## Activity
Retype the line where "Given: Enable the" appears and each line that follows it down to the last line of the records below. Leave the pictures out.

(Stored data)
====================
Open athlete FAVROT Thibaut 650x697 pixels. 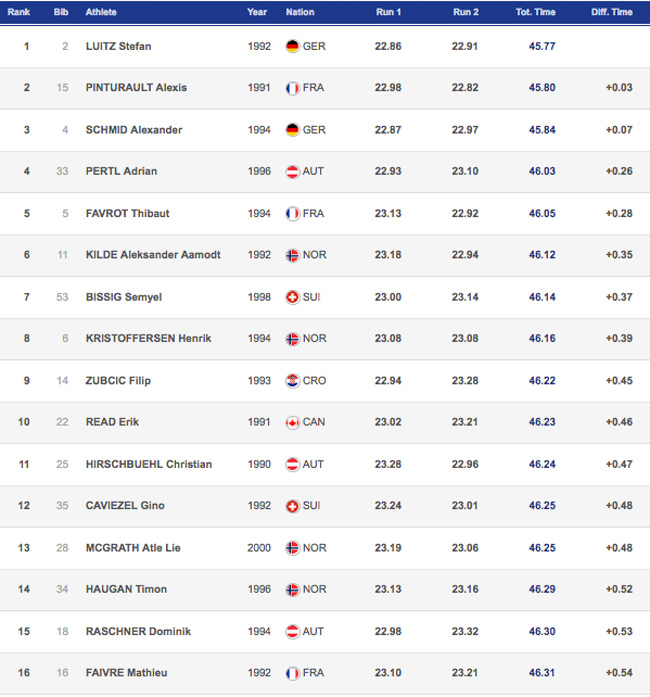[128, 213]
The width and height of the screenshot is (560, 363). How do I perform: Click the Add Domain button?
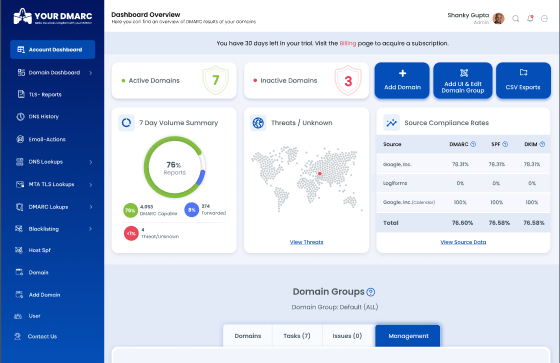coord(402,80)
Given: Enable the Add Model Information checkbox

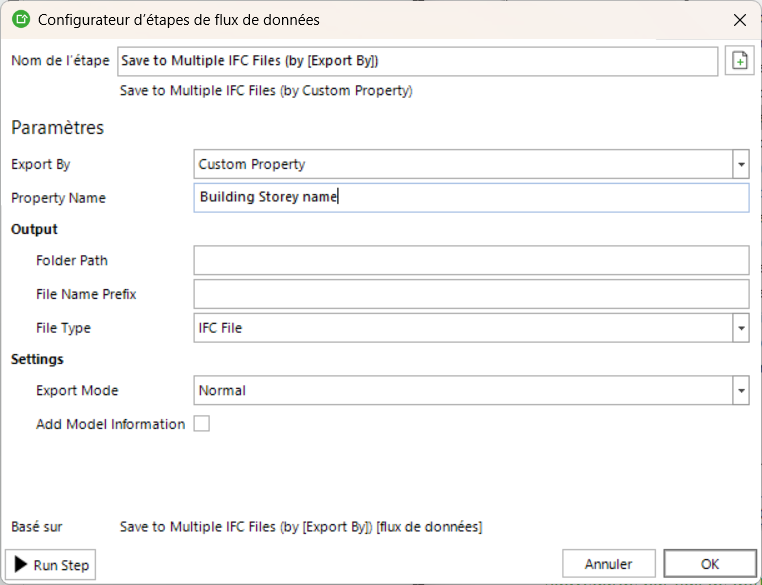Looking at the screenshot, I should (202, 424).
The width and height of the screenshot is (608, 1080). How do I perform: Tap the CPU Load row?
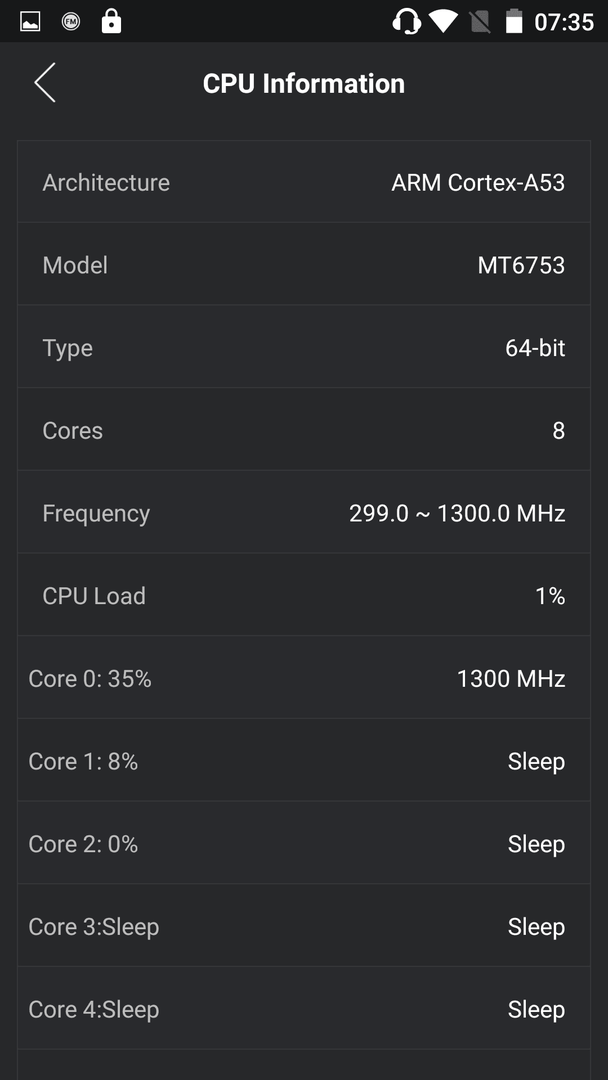pyautogui.click(x=304, y=595)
====================
## Task output
Given: Enable the Add Model Information checkbox

Looking at the screenshot, I should (202, 424).
The width and height of the screenshot is (608, 1080). How do I perform: Tap the CPU Load row?
pyautogui.click(x=304, y=595)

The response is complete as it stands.